“What I have learned is that it is never too early to engage with those affected by change.
Communication is vital, whenever others will be impacted by your actions. And communication is about listening as much (probably more than) talking or telling.”
Sheila Voas is the Chief Veterinary Officer. Her role in government grew out of work during the FMD outbreak of 2001. Life always involves compromise and despite missing clinics, her working life affords her important family time.
Impacting animal health and welfare
Sheila has overseen the reduction of BVD herd incidence, achieving Scottish TB Free status, dealing with the AI outbreak in 2017 and a BSE case last year. Welfare campaigns have included Puppy Breeding and #BuyAPuppySafely. She also created a livestock welfare group so that official bodies could share data and run campaigns to tackle insidious problems, such as transport of lame or heavily pregnant animals to slaughter. She credits the great team of people she works their support in realising these achievements.
Work-life balance and compromise
With most life choices there are inevitably compromises.

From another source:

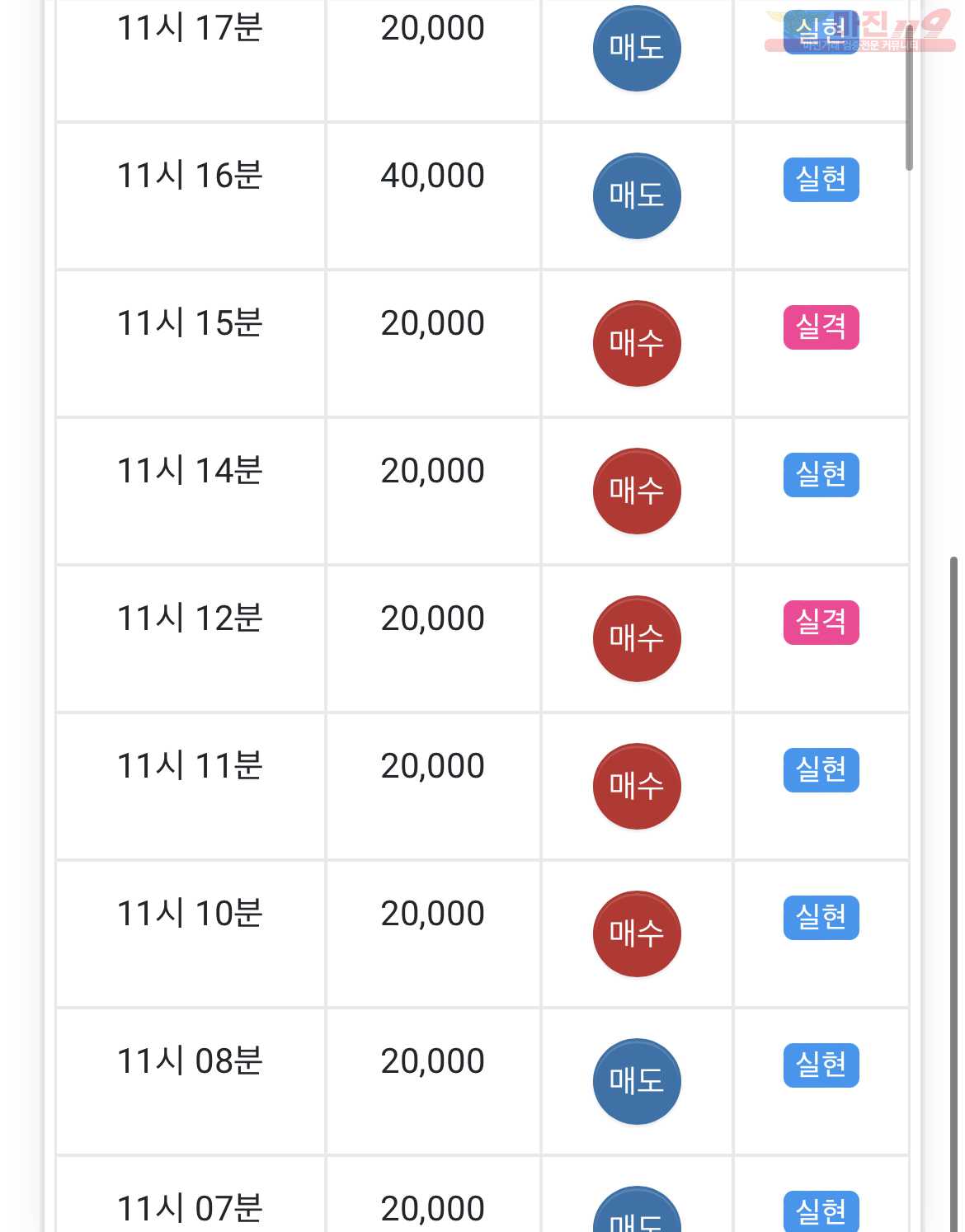Screen dimensions: 965x1232
Task: Select the 11시 16분 time cell
Action: point(191,196)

The important thing is not to regret our choices and constantly ponder the ‘what-ifs’. As Sheila says “Part of me is sad not to be in clinical practice anymore, but I chose to focus on government work which is more Monday to Friday. I wanted to be a hands on Mum and so I made my choices accordingly. I know I have been lucky, being in a position to make these choices and I don’t regret any of them”.
Perfectionism is not a virtue
Sheila’s life lessons will resonate with many of us – that being good enough is good enough and to not be too hard on ourselves. To take opportunities when they come around after weighing up the pros and cons – if missed they rarely come around again. Finally, to look after ourselves as well as everyone else – self-care is vital.